Томас Ремингтон в статье "Путин, Дума и политические партии" ставит тот же вопрос в контексте институционализации демократии, существующей или не существующей в российском парламенте, и приходит примерно к таким же выводам.
Николай Петров и Дарелл Слайдер, авторы статьи "Путин и регионы", выражают более серьезную озабоченность по поводу попыток Кремля уничтожить региональную автономию.
Анализ Колтона, Макфоула, Ремингтона, Петрова и Слайдера был бы превосходным, если бы они, как часто случается с западными учеными, не чересчур идеологизировали то, чего следует ожидать от российской демократии в период, когда направление экономического страны остается далеко не ясным. Путинская Россия не является страной, к которой можно применять мерки, предлагаемые в учебниках, и доморощенные надежды на то, что ее форма демократии в конце концов станет похожей на форму, существующую в США и других странах Запада.
Путин явно не противник демократии. Однако он демонстрирует равнодушие к демократическим институциям и признакам демократии в той мере, в какой они, по его мнению, препятствуют созданию его модели более динамичной и современной российской экономики.

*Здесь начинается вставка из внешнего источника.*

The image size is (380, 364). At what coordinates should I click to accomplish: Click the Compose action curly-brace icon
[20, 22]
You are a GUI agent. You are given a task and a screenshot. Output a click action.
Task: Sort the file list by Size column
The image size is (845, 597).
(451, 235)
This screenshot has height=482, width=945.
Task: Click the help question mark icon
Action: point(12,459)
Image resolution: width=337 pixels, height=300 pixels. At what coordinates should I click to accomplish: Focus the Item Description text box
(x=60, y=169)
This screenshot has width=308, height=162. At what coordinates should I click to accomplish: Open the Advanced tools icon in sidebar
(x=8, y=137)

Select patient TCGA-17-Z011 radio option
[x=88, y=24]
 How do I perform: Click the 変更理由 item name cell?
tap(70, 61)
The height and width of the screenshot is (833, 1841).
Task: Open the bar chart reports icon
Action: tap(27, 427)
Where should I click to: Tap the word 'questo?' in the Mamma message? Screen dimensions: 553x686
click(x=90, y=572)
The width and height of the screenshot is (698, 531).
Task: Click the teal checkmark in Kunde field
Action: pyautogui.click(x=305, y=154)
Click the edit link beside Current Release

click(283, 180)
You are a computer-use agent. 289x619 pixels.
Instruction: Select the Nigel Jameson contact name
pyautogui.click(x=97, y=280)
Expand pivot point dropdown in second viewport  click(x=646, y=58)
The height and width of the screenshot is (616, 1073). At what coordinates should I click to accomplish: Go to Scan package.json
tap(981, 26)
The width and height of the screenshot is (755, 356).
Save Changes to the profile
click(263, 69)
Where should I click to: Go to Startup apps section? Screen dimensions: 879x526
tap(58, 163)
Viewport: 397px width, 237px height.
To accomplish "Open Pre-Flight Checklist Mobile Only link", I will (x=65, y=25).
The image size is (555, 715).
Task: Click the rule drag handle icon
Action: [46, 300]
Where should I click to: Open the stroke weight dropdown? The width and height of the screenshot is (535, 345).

Путин часто подвергается резкой критике за вмешательство в дела средств массовой информации, особенно электронных СМИ. Макфоул и журналистка Маша Липман в статье "Путин и СМИ" детально рассматривают историю отношений между Путиным и СМИ, которые когда-то контролировали олигархи. С долей скептицизма они отвечают на вопрос, уважает ли Путин западное понимание свободы слова.
Однако их обоих слегка заносит. Они делают противоречащее фактам заявление, которое ничем не подкреплено: "Путин мог бы наказать или призвать к ответу олигархов, не разрушая их медиа-империи". Кроме того, фактически никто из критиков отношения Путина к СМИ не задается фундаментальным вопросом, когда речь идет о роли СМИ в обществе: получают ли граждане достаточно информации о положении дел в обществе, чтобы принимать информированные решения? На самом деле, да. Если бы Липман и Макфоул взглянули на российские СМИ под этим углом, их оценка не была бы столь катастрофичной.
Джеймс Миллар в статье "Путин и экономика" и Питер Рутленд, автор статьи "Путин и олигархи", рассматривают суть экономической стратегии Путина. Миллар утверждает, что Путин понимает причины экономических провалов при Никите Хрущеве, Михаиле Горбачеве и Борисе Ельцине и сознательно ищет альтернативную политику. (Более вероятно то, что Путин использует экономический хаос 1990-х годов как негативную модель при принятии экономических решений.)
Сильной стороной этой части книги является понимание Милларом "дела ЮКОСа", когда оно только начало разворачиваться. Он привлекает внимание, пожалуй, к самому неприятному вопросу, касающемуся ЮКОСа и его главных акционеров. "Спустя 5-10 лет пересмотр итогов приватизации является подлинной дилеммой для руководства: законность частной собственности и защита прав собственников в целом или популярное требование справедливого распределения собственности, которая в советские времена принадлежала государству".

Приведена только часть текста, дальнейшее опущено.